Portuguese government scraps GGR tax plans
Plans for a 25% tax on GGR instead of turnover were removed from Portugal’s final 2019 budget


Plans to swap Portugal’s turnover tax on online gambling to one on GGR tax have been removed from Portugal’s 2019 budget.
The proposal would have seen the replacement of the current taxation rates of 15-30% for online casino revenue and 8-16% of sports betting turnover, with a new unified rate of 25% on GGR.
However, Portuguese Finance Minister Mário Centeno presented the final budget document without the change to parliament last week.
A debate on the budget will take place from 30 October, with a final vote scheduled in parliament for 30 November.

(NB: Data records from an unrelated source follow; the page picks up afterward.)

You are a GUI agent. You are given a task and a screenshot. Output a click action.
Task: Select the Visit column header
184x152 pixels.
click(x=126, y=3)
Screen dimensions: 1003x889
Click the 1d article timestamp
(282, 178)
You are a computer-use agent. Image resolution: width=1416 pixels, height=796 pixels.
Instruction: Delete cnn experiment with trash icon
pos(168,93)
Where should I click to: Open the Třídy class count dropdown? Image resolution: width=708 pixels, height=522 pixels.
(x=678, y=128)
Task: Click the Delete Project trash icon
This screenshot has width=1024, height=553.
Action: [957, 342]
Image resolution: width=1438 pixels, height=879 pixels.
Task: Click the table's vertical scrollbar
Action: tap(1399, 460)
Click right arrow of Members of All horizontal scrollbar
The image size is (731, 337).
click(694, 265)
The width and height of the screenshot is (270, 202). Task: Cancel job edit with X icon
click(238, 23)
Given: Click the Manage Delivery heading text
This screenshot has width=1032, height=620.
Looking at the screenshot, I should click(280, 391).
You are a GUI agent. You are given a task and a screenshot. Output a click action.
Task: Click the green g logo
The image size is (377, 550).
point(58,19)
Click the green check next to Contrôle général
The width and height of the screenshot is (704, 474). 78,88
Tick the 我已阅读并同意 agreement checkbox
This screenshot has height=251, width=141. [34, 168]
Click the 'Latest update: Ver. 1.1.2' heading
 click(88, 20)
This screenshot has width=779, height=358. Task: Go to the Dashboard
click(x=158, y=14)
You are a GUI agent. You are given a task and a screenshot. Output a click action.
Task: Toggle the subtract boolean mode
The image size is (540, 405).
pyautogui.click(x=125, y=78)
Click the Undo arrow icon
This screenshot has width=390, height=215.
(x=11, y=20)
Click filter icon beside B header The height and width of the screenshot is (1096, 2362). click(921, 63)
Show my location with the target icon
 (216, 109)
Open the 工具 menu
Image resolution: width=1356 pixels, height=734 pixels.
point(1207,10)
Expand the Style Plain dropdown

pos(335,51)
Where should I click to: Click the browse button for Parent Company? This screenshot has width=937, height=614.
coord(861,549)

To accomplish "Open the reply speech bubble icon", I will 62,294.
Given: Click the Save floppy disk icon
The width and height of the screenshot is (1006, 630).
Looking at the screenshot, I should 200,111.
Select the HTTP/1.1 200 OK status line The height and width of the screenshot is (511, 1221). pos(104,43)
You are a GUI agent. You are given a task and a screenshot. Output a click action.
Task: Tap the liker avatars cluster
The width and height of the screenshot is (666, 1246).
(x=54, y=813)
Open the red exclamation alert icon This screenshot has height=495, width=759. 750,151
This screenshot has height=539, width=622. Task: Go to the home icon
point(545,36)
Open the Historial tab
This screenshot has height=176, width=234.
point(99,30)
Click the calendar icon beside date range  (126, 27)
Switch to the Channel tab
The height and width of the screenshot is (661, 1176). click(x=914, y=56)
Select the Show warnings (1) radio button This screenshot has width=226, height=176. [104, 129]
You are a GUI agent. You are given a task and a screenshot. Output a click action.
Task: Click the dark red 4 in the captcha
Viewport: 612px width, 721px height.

Khalid Ali, president of ESSA, which had called for a change in taxation, called the news “very disappointing” adding: “In our response to Portuguese gambling framework we advocated a taxation rate between 15-25% on GGR, which we believe would have significantly enhanced consumer channelling and related integrity benefits.”
João Alfredo Afonso, partner in Portuguese law firm Morais Leitao Galvao Teles, Soares Da Silva & Asscociados, said the amendment had been included in the initial version of the budget to “test how the market would react to such change”, but had likely seen pushback from incumbents.
“There has been a lot of pressure for these changes (especially on the tax treatment of fixed odds sports betting) but clearly it was not well received by some operators already established,” Afonso said.
Portuguese regulator Serviço Regulação e Inspeção de Jogos do Turismo de Portugal (SRIJ) conducted a full review of the Portuguese online gambling market earlier this year.
Discussing the review, Afonso said: “This report was delivered recently and, although its content is not publicly known, it is not difficult to anticipate that it addressed the taxation issue, which is indicated as the main detrimental aspect of the existing regime, which, according to some reports, is the main reason for nearly 60% of the revenues originated from players based in Portugal being targeted to operators that are not licensed in Portugal.”
Addressing the future of the Portuguese market, Pierre Tournier, the Remote Gambling Associations’ director of government relations, believes that the current status quo will: “continue to raise at least two concerns: a) the existing regime is unable to achieve the public policy objectives stated by the Government, in particular the reduction of the unregulated market, which will remain significant without a dramatic tax change and b) our state-aid claims remain unanswered as certain products and operators will continue to be unlawfully discriminated against on a fiscal basis.”